Google webmaster tools provide suggestions to improve your site ranking. The suggestions generally involve making it easier for their crawlers to find your content. One such suggestion is adding a sitemap. Adding a sitemap can increase your visibility on the internet.
A sitemap is a listing of pages within your site. Web crawlers often work by starting at the root of your website (like https://example.com/), and then navigating to each of the links on that page. The crawler will repeat the process until it can’t find any more links. For a well-linked site, this process works well. Unfortunately, if you have a page that is not linked to other pages, the crawler will not know that it exists. The benefit of a sitemap is that you can inform the crawler about all your pages, whether they are linked well to other pages or not.
handroll 3.1 includes a sitemap extension
that will generate a sitemap for you automatically.

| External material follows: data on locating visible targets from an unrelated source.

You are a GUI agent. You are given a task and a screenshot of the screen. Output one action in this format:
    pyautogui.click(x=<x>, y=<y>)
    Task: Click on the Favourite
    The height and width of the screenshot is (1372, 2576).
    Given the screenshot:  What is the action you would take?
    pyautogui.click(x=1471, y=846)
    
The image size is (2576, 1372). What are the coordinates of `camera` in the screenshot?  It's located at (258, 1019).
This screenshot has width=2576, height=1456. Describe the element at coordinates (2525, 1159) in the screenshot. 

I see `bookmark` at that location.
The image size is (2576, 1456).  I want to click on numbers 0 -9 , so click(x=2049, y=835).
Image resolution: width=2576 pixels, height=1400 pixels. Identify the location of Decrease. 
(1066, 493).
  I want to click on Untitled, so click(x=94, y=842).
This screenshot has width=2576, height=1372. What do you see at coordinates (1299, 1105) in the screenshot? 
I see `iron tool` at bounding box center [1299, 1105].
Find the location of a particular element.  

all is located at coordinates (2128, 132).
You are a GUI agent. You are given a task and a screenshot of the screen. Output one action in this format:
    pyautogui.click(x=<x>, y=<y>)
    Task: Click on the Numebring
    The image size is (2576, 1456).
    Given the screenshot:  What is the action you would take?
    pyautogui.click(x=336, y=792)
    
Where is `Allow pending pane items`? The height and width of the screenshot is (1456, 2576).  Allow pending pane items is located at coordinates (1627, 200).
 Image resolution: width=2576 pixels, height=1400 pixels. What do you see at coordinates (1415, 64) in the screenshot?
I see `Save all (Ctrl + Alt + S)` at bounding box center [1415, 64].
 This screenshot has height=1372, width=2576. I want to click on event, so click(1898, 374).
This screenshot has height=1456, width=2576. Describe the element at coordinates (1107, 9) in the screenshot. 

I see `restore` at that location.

To use it, add the following to your handroll.conf
.
[site]
with_sitemap = True
That’s it!
From now on,
any of your HTML files will be included
in a sitemap.txt
file.
Once you have a sitemap,
you should inform web crawlers
of its location.
Conventionally, websites “communicate”
with web crawlers
via a robots.txt
file.
This file gives instructions
of what a crawler should
or should not crawl.
It also happens to be the place
where you can specify the location
of a sitemap file.
robots.txt
wants the full URL
to the sitemap file
so I used handroll’s new Jinja 2 template composer
to generate my file
without hardcoding my domain.
The whole file,
named robots.txt.j2
,
looks like:
User-agent: *
Disallow:
Sitemap: {{ config.domain }}/sitemap.txt
With one additional line in my configuration file and three lines in a template file, I made it easier for web crawlers to find everything I care about on my website.